Provided passage:
WHO IS THE NEW IDEAL MAN

OUT OF THE STRUGGLE TO REDEFINE MASCULINITY AND FEMININITY, A NEW IDEAL

IS EMERGING, A HERO WHO TAKES THE INWARD WAY TO MANHOOD. In the redefinition of femininity that has engaged us for the last quarter century, manhood has received mostly reactive attention, much of it negative. Men have been condemned for sexism, for insensitivity, for macho attitudes. A new model of the sensitive male, most famously embodied by Alan Alda’s Dr. Hawkeye Pierce, was proposed as a substitute–followed rapidly, maybe inevitably, by his hyper-macho opposite, Rambo.

Both pointed in their way toward the new ideal man who is now emerging, though we have to confess we did not see it until Psychology Today readers pointed him out to us in their answers to the survey on the ideal man that ran in the magazine last March. He is an inward-turning here whose search is for self-understanding, wisdom and compassion. We were surprised to find that men and women have almost identical views of the ideal man. Neither measure him by his works or his chest expansion, only by his commitment to personal growth and his family.

As in most ideals, the new hero is best understood by his deplored opposite who is cynical, materialistic and violent. Unlike traditional men in partiarchal society, the new ideal man has little interest in power politics, or the life of community. Nor does he define himself primarily through his work. His virtue starts deep within, then reaches out to his family and to the hidden pleasures of helping others.

But he is not narcissistic, not in your definition. When asked where an ideal man finds his primary sense of meaning, what theologian Paul Tillich called his “ultimate concern,” you replied:

Self-exploration and personal growth 48.7%

His family 26.4%

Helping others 11.6%

Religion 6.8%

His work 4.0%

Artistic pursuits 1.2%

Financial success 0.6%

Play, sports, leisure 0.2%

Political action/power 0.2%

In Search of the Ideal

This portrait emerges from a long and searching questionnaire that examined the philosophy of the ideal man, looked at our current ideas about which rites of passage men must confront in the journey from boyhood to manhood, and explored the ideal man’s key traits and his beliefs about women, sex, family and violence. To find out how ideal the ideal is, we also asked what makes a man score lower: What are the traits that make him good, average or inferior?

The questions obviously struck a chord. Although answering the survey took a fair amount of work, 4,466 of you responded, hundreds taking the time to include thoughtful letters. To give both sexes an equal shot at defining THE ideal, we tabulated and analyzed random samples of 500 men and 500 women who responded.

PT readers are too affluent and far too well educated to represent the average American (see “Who Answered”), but you do give us a sense of what ideal means to some of the nation’s best and brightest pacesetters, people with a strong interest in nature and in the development of the inner life. And in your lists of famous men who are ideal (and also good, average and inferior) you identify both the positive and the negative models you look to (see (see “The Men of Our Dreams … and of Our Nightmares”). There are some fascinating differences in the lists of nominees from the men and women respondents and some amusing and telling reflections on the images of our four most recent presidents (see “Presidential Portraits”).

Tasks:
- a) Answer these questions using the article on the new ideal man.
(i) Which character is named as the most famous embodiment of the new model of the sensitive male?
(ii) How many readers responded to the survey?
(iii) What percentage of respondents said an ideal man finds his primary sense of meaning in his family?
- b) Reproduce the part of the article on the new ideal man starting at "OUT OF THE STRUGGLE" and ending at "hyper-macho opposite, Rambo.".

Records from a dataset
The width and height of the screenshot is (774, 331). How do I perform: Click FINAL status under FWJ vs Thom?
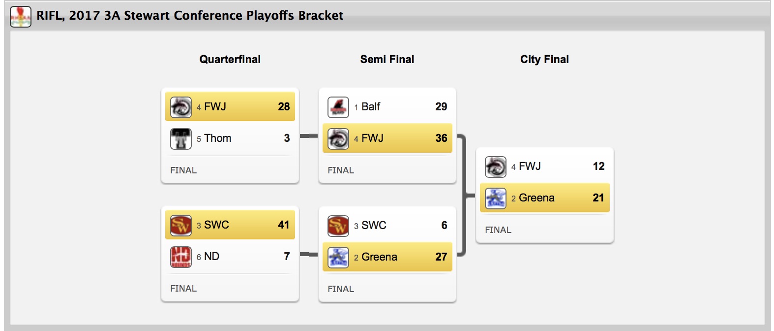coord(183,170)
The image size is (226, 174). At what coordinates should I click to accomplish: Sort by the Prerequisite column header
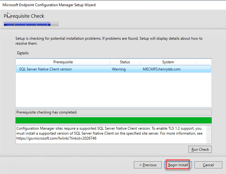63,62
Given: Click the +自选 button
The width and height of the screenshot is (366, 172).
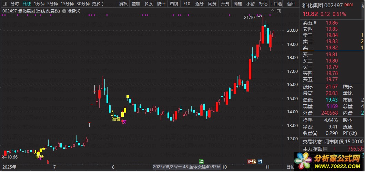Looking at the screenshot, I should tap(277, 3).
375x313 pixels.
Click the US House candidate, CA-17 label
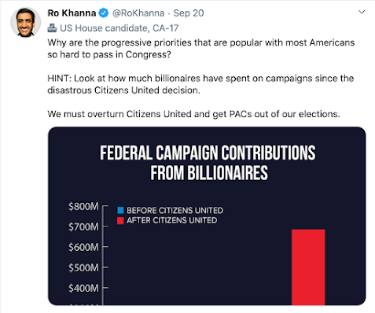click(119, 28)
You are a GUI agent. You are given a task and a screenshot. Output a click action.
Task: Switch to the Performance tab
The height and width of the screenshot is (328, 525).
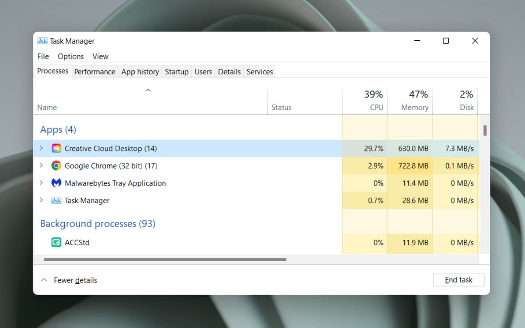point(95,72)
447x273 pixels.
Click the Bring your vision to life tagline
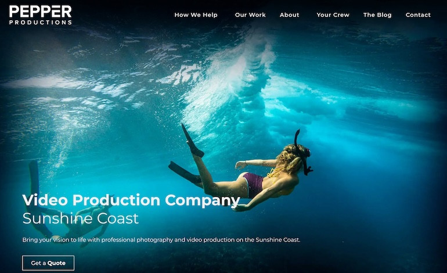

Solutions to the exercise:
- a)
(i) Alan Alda's Dr. Hawkeye Pierce
(ii) 4,466
(iii) 26.4%

- b)
OUT OF THE STRUGGLE TO REDEFINE MASCULINITY AND FEMININITY, A NEW IDEAL

IS EMERGING, A HERO WHO TAKES THE INWARD WAY TO MANHOOD. In the redefinition of femininity that has engaged us for the last quarter century, manhood has received mostly reactive attention, much of it negative. Men have been condemned for sexism, for insensitivity, for macho attitudes. A new model of the sensitive male, most famously embodied by Alan Alda’s Dr. Hawkeye Pierce, was proposed as a substitute–followed rapidly, maybe inevitably, by his hyper-macho opposite, Rambo.